Please identify every line of the records below that contains the word "beside" and copy each one. Case counts.

──────────────────────────────

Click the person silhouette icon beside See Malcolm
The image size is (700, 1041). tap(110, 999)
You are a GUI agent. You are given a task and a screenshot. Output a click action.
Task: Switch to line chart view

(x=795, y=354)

──────────────────────────────

* _Answer to this task_
Click the person silhouette icon beside See Malcolm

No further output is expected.